**Exercise description:**
A stretch of the entries below is to be set down exactly, running from the line with "ยินยอม [button] (83, 2555)" through the line with "EDMS (58, 1681)", both included, and no other line.
● ● ●
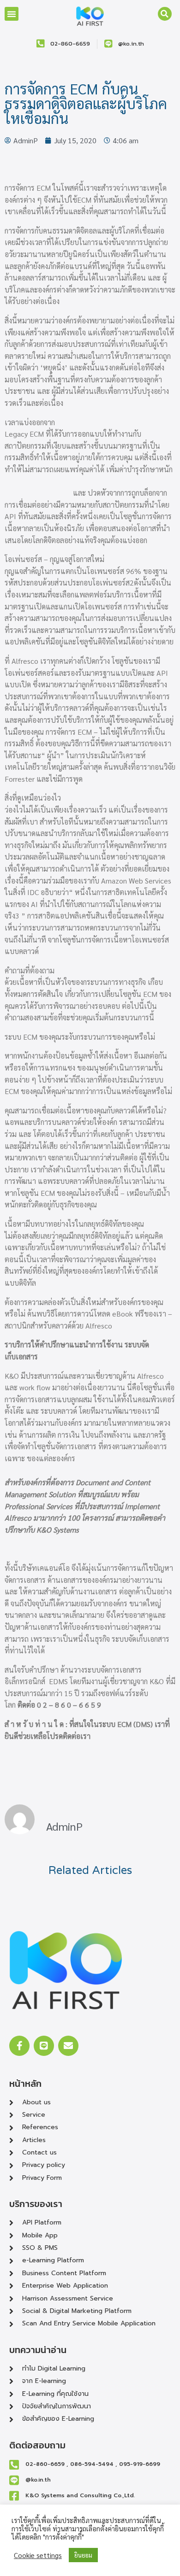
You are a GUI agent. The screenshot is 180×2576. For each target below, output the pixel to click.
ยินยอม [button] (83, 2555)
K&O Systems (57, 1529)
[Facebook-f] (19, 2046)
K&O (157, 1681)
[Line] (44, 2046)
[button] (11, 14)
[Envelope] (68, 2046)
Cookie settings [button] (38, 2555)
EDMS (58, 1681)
● ● ●
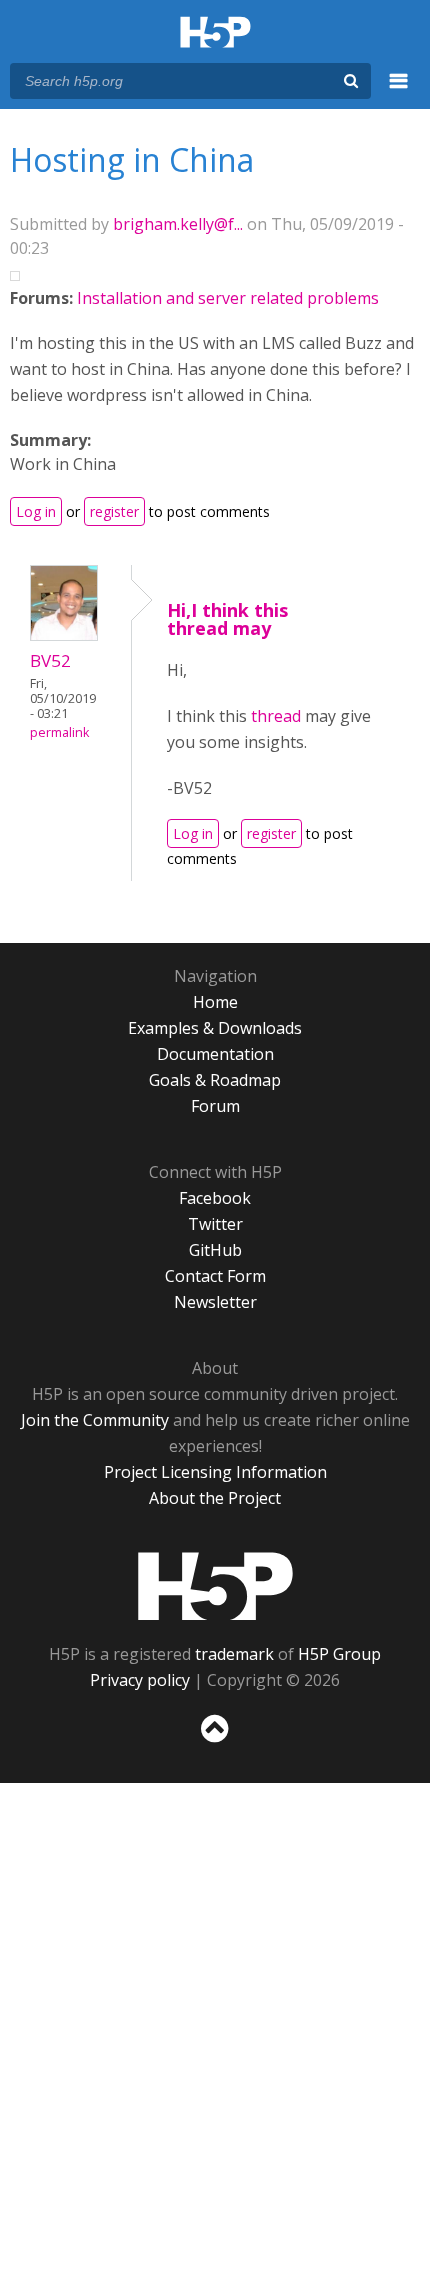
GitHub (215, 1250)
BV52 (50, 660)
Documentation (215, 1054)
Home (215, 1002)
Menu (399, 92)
● ● ●
**Written response:**
ยินยอม [button] (83, 2555)
K&O Systems (57, 1529)
[Facebook-f] (19, 2046)
K&O (157, 1681)
[Line] (44, 2046)
[button] (11, 14)
[Envelope] (68, 2046)
Cookie settings [button] (38, 2555)
EDMS (58, 1681)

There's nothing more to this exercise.